You will want to check the servoj command. Essentially you bypass the controller’s path planning and stream directly a list of joint targets that the robot tries to track as fast as possible (with some parameters on how “aggressive” you want to track the target pose).
The naive way we tried at first is to stream servoj commands over the realtime interface, which “kind of works” but the control loop requires strict timing so if you drop commands because of OS lag or network congestion your bot will jitter like crazy.
We moved to having a local program sending constantly the servoj with the joint targets stored in the RTDE buffer, and we update remotely the RTDE buffer. This is how ROS implements realtime remote control and I think is the recommended way to do it since you guarantee sending servoj at precise interval since you’re generating that locally on the robot controller, and you only manipulate the target remotely via RTDE messages so it’s not as time-critical if you miss the 125Hz update mark.
I would be also interested in this topic. Does one of you know some example code or a project where this is implemented, preferably in Python for easy and fast testing?
Essentially a light program is sent to the controller, doing a simple lookup of RTDE float buffer values as a 6 joints pose, and formats it as a servoj command and sync, then you remotely update the RTDE float buffer values. This makes sure that if you drop frames over network the servoj command is still sent at the proper 125Hz update rate and the robot wont jitter. By using the servoj command you will always be slightly lagging behind your actual target, even if using aggressive gain and lookahead values. From our research the “ultimate” way to realtime control the bot is to use the speedj command with a control loop so you can be closer to the target than with a simple proportional control loop as servoj is doing, but the current setup is good enough for us.
hello
Have you implemented the functions in the video?How do you do that it.I also interested in this topic.

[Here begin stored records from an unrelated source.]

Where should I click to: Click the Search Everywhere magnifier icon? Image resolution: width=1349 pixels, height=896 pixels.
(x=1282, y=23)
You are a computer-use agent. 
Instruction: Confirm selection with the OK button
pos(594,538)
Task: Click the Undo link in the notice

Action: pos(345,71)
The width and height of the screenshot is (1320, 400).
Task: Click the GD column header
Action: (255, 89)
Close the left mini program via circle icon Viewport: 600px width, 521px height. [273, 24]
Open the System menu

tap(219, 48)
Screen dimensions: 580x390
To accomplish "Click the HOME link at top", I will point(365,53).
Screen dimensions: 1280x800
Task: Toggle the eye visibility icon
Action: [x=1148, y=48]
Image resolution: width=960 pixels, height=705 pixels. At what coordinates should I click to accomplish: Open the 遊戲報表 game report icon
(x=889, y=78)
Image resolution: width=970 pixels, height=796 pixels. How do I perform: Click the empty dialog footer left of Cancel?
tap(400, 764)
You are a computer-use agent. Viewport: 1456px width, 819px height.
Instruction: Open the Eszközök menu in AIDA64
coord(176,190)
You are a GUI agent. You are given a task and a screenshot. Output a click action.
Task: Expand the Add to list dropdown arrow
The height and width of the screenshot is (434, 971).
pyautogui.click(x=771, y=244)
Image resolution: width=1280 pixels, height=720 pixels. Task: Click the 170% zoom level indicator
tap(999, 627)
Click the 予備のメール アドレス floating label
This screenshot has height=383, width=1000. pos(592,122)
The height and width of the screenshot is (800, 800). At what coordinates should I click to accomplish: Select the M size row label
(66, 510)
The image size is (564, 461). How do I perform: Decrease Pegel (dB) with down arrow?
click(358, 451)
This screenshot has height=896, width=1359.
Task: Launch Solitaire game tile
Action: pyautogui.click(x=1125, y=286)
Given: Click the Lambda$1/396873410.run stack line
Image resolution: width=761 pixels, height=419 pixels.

Looking forward to your reply!
Thank you very much.
Im doing these things recently. Have you achieved your idea yet?
Is URscript(servoj) useful for this problem? Im glad you will show some example codes or give me some advise.
Hi, we have since moved to using ROS for realtime control and trajectory execution so I cannot help any further. From reading sources I think the servoj/speedj are internally used by the URCap for ROS control so yes it’s just the same idea, but nicely wrapped with nice interfaces.